Given $\Delta ABC \sim \Delta PQR$ for the correspondence $ABC \leftrightarrow PQR.$ $\overline{AD}$ is a median in $\Delta ABC$ and $\overline{PM}$ is a median in $\Delta PQR.$ Prove that $\frac{AD}{PM} = \frac{AB}{PQ}.$

(N/A) Given: $\Delta ABC \sim \Delta PQR$ with correspondence $ABC \leftrightarrow PQR.$ $\overline{AD}$ and $\overline{PM}$ are medians of $\Delta ABC$ and $\Delta PQR$ respectively.
To prove: $\frac{AD}{PM} = \frac{AB}{PQ}.$
Proof:
$1$. Since $\Delta ABC \sim \Delta PQR,$ the corresponding sides are proportional and corresponding angles are congruent.

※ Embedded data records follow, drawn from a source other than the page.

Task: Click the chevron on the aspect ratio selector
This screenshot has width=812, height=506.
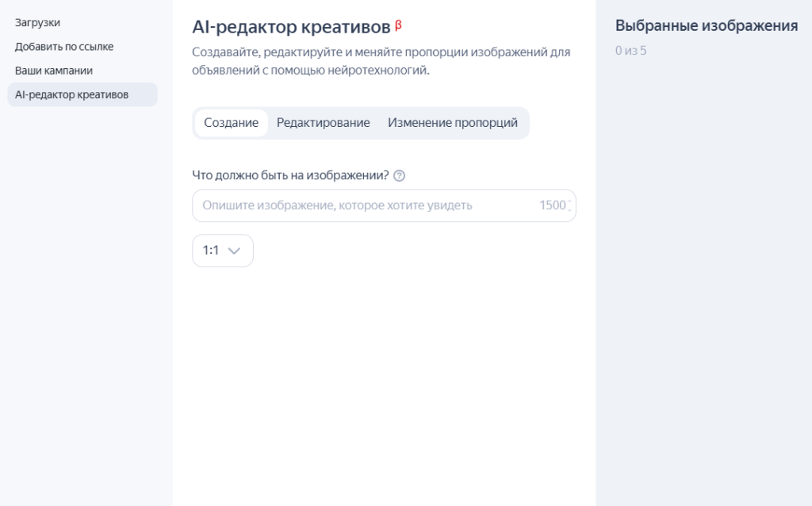Action: pyautogui.click(x=235, y=251)
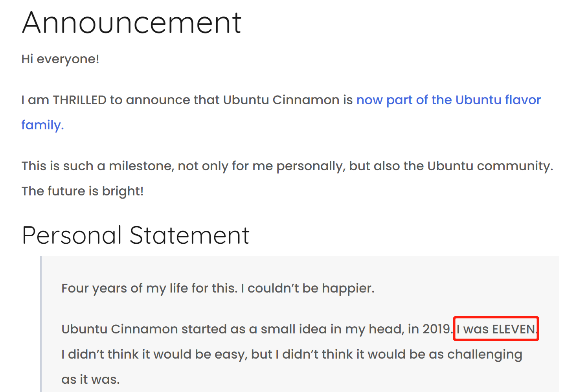Click the final "as it was." line
This screenshot has width=577, height=392.
coord(90,379)
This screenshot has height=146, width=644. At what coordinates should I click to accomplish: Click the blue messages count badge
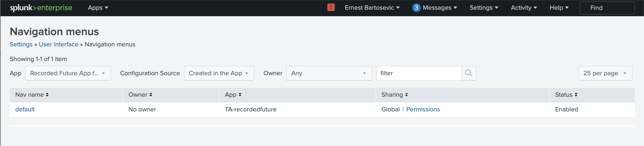416,8
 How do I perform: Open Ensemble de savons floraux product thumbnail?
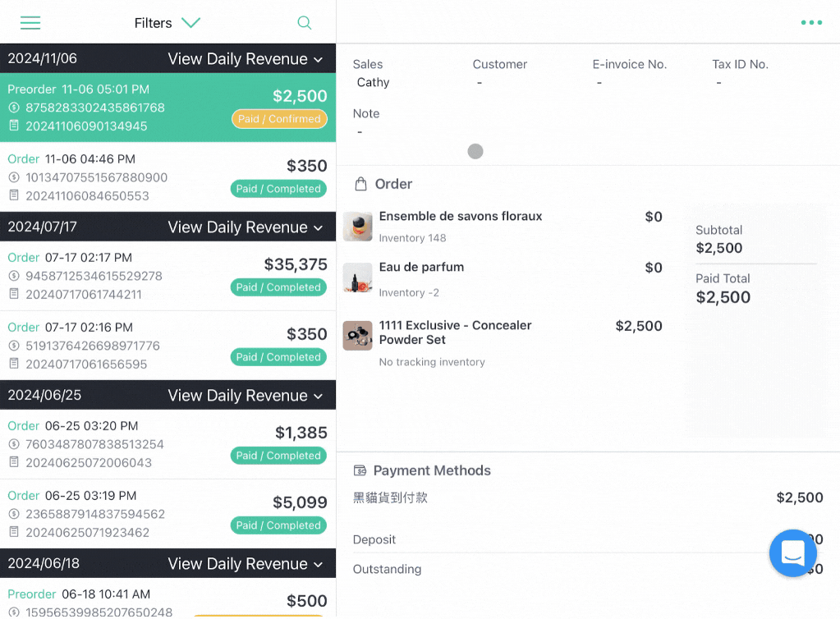point(357,227)
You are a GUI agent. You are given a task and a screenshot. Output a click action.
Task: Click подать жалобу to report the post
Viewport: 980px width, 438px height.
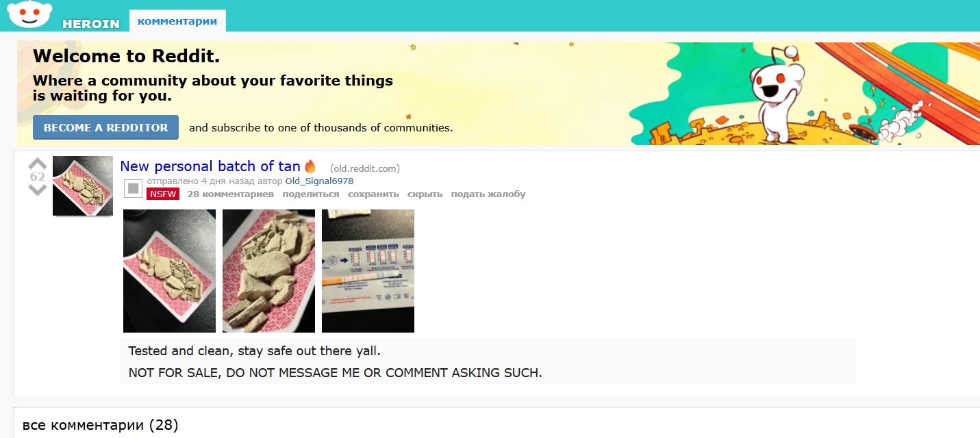click(488, 194)
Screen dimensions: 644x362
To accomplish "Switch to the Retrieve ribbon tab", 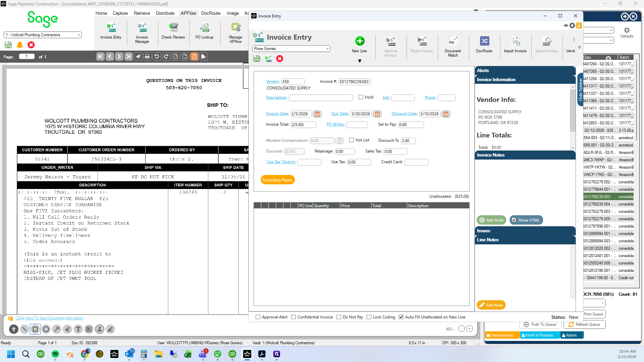I will click(x=142, y=13).
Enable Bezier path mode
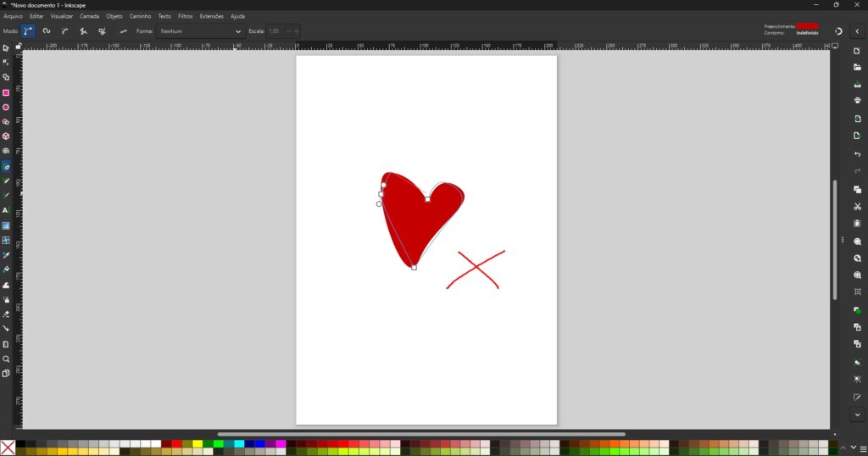Image resolution: width=868 pixels, height=456 pixels. pyautogui.click(x=28, y=31)
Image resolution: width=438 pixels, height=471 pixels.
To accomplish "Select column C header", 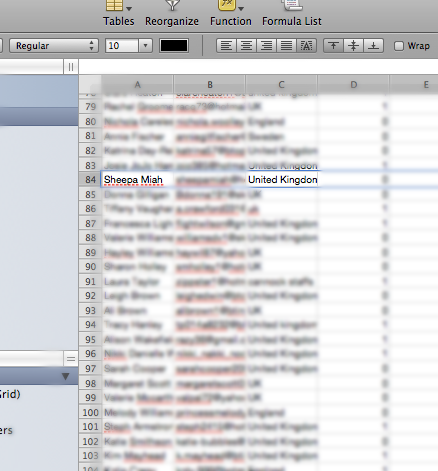I will click(281, 85).
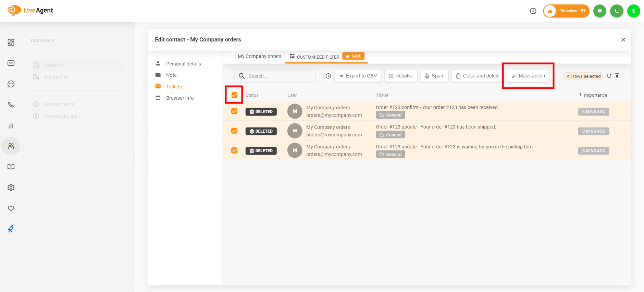
Task: Open the Configuration gear icon
Action: (11, 187)
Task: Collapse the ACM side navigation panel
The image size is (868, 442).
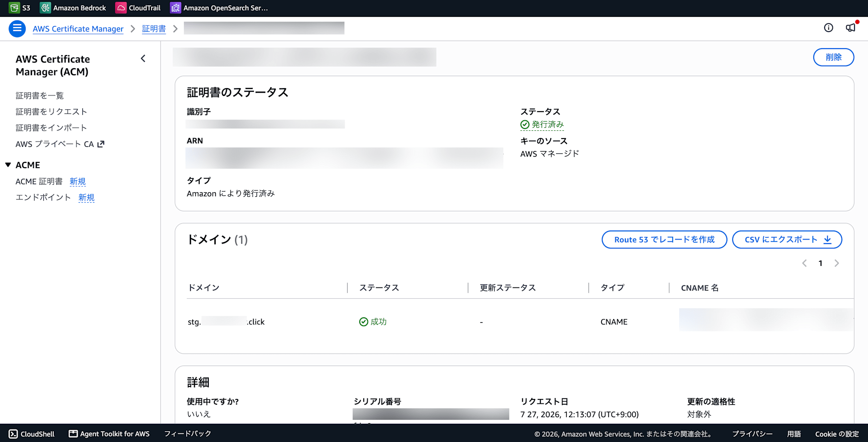Action: point(143,59)
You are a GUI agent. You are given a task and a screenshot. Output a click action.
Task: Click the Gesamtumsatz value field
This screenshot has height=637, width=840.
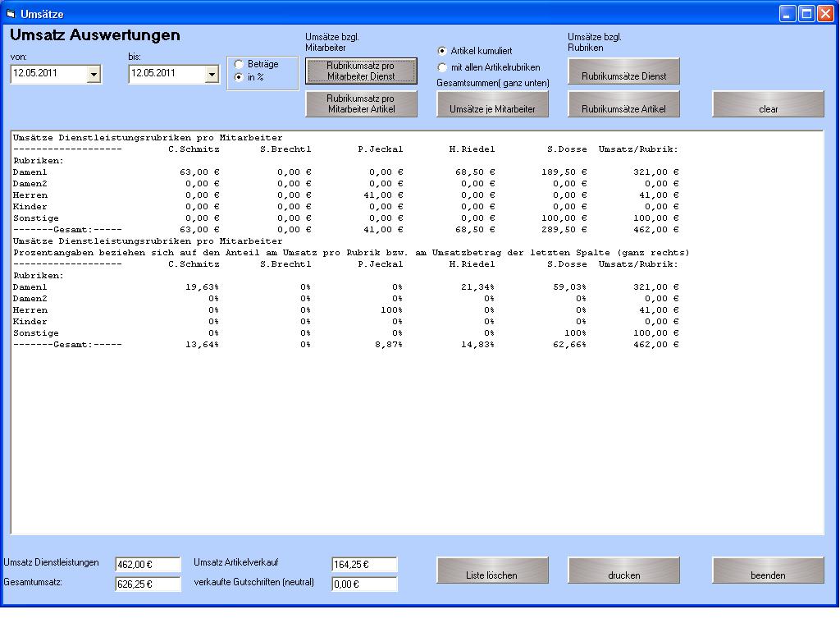148,584
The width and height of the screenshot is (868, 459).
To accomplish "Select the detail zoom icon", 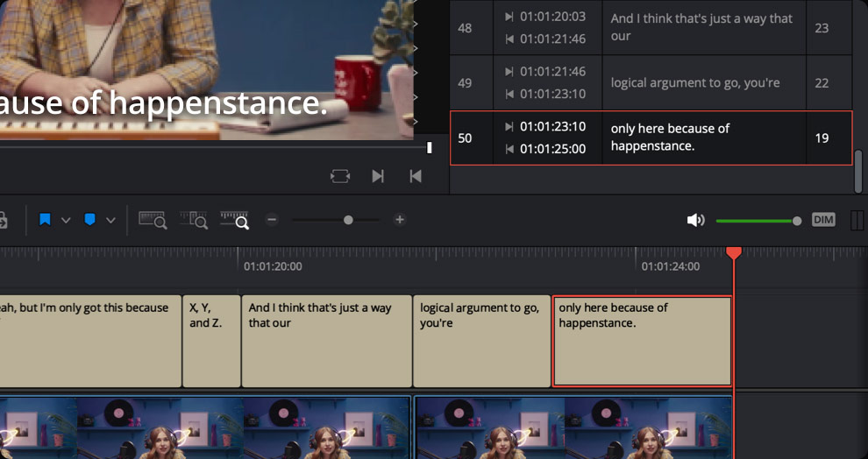I will (194, 220).

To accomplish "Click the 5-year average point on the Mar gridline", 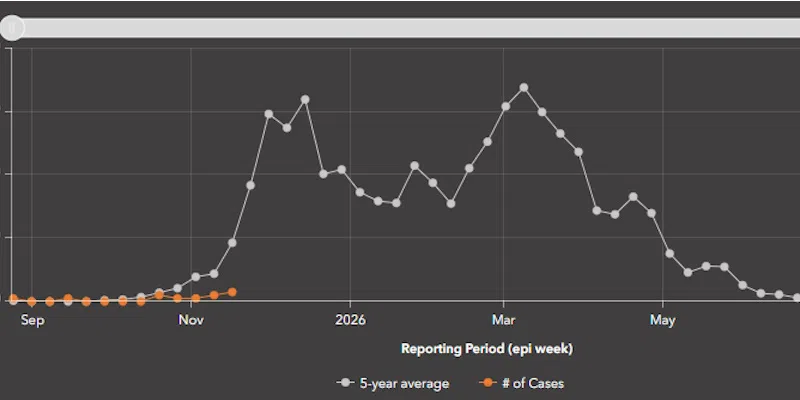I will 506,107.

$\therefore \frac{AB}{PQ} = \frac{BC}{QR} = \frac{AC}{PR}$ and $\angle B \cong \angle Q \quad \dots (1)$
$2$. Since $\overline{AD}$ and $\overline{PM}$ are medians,$D$ is the midpoint of $BC$ and $M$ is the midpoint of $QR.$
Therefore,$BC = 2BD$ and $QR = 2QM.$
$3$. Substituting these into equation $(1)$:
$\frac{AB}{PQ} = \frac{2BD}{2QM} = \frac{BD}{QM} \quad \dots (2)$
$4$. In $\Delta ABD$ and $\Delta PQM$:
From $(1)$,$\angle B \cong \angle Q.$
From $(2)$,$\frac{AB}{PQ} = \frac{BD}{QM}.$
$5$. By the $SAS$ (Side-Angle-Side) similarity criterion,$\Delta ABD \sim \Delta PQM.$
$6$. Since the triangles are similar,their corresponding sides are proportional:
$\therefore \frac{AD}{PM} = \frac{AB}{PQ}.$ Hence proved.